§ **Try it**: Could you repeat exactly the lines below, from the line containing "Image resolution: width=900" through the last one, both included, while leaving out any pictures?

START Extracted data

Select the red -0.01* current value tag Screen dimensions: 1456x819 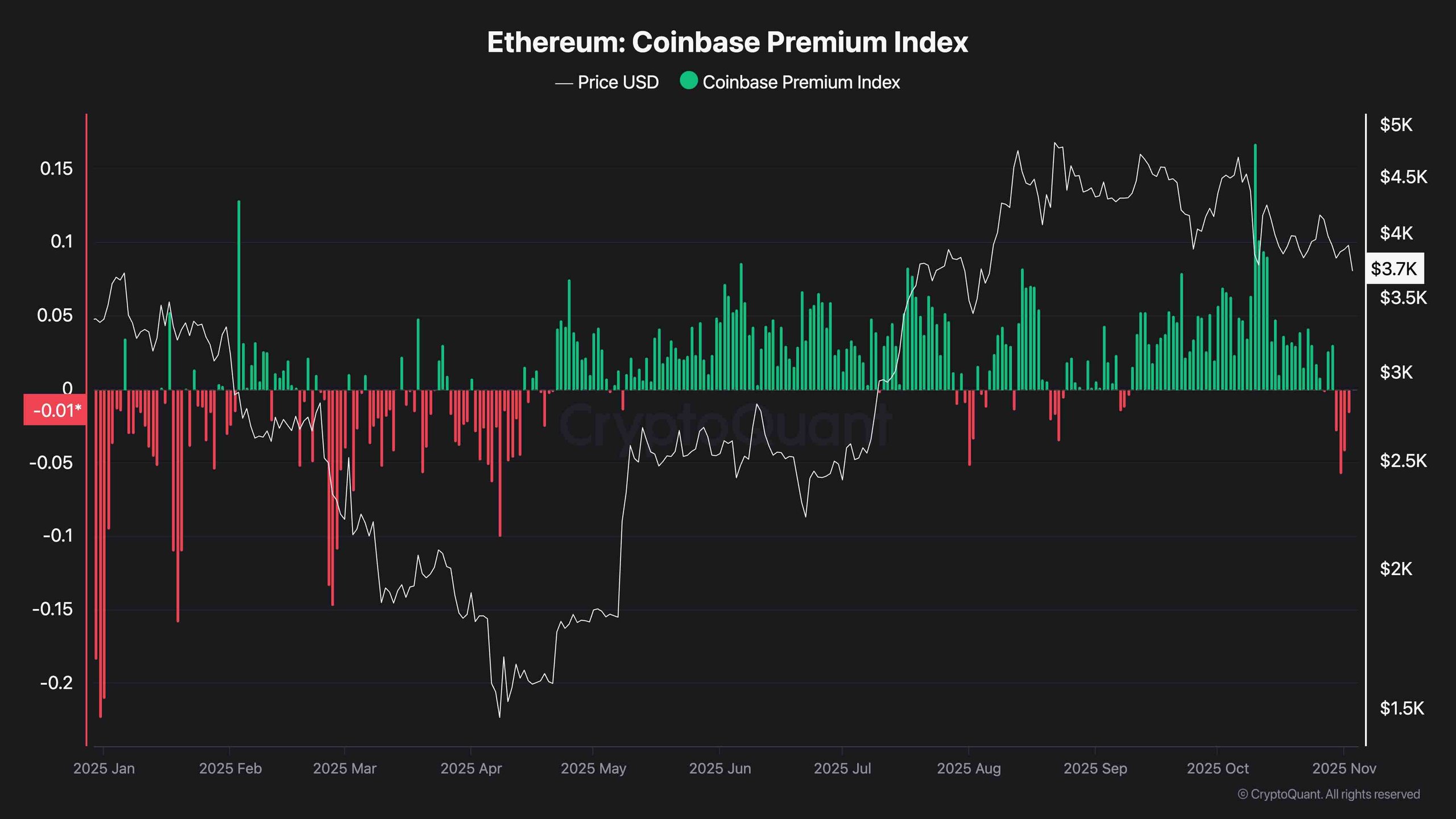[x=55, y=410]
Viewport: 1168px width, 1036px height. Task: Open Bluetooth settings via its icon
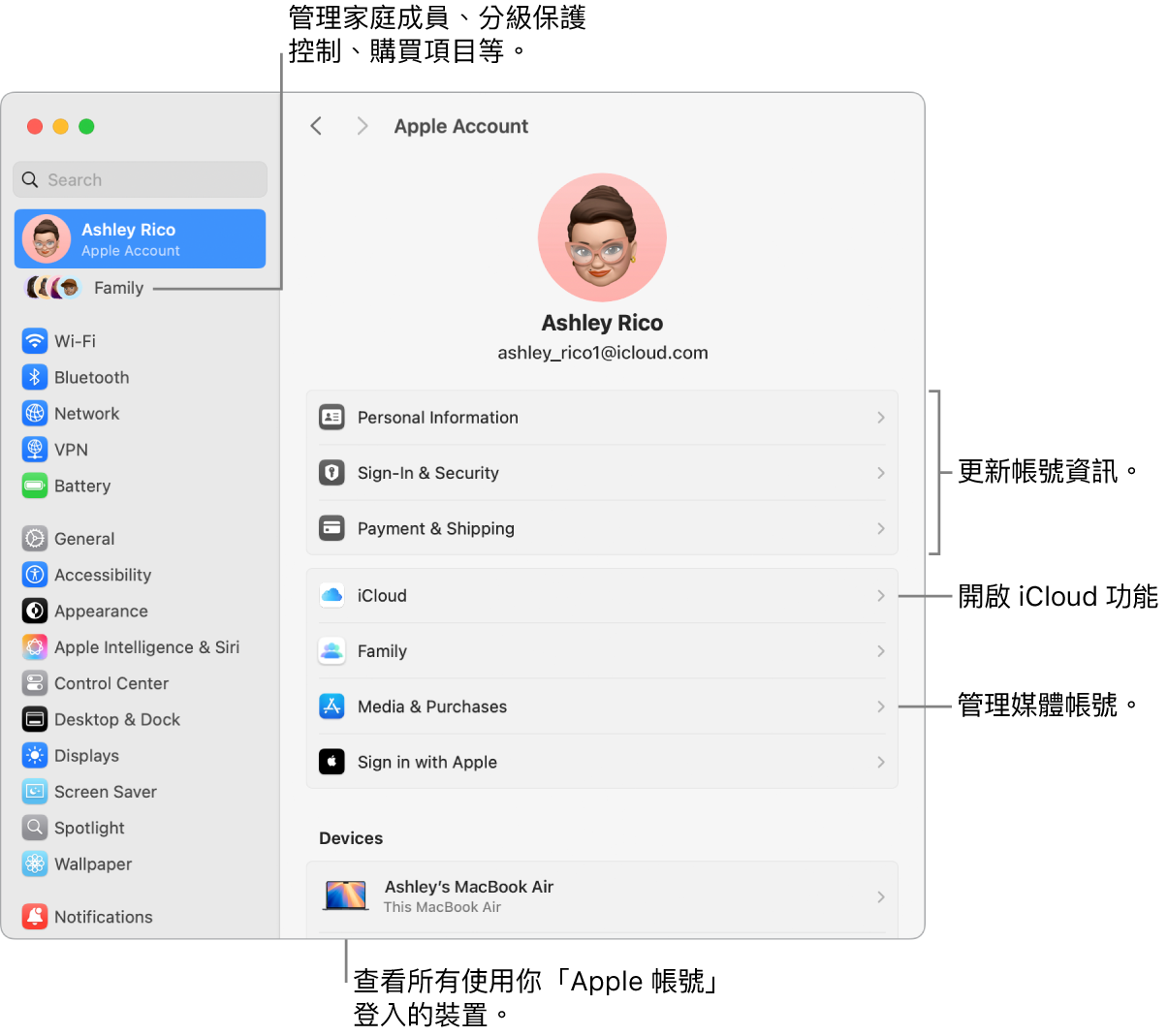tap(35, 377)
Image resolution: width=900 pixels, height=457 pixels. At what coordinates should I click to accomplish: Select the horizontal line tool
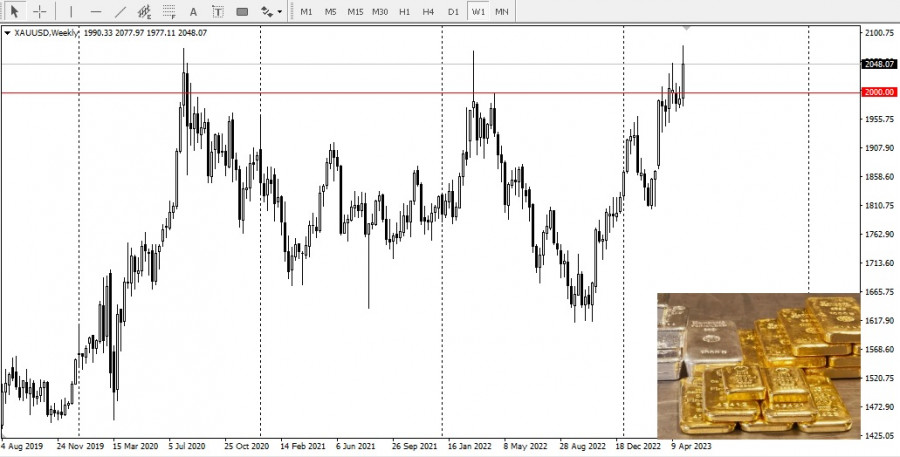pos(96,11)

END Extracted data

§ **Response to the exercise**:
Image resolution: width=900 pixels, height=457 pixels. At what coordinates should I click to accomplish: Select the horizontal line tool
pos(96,11)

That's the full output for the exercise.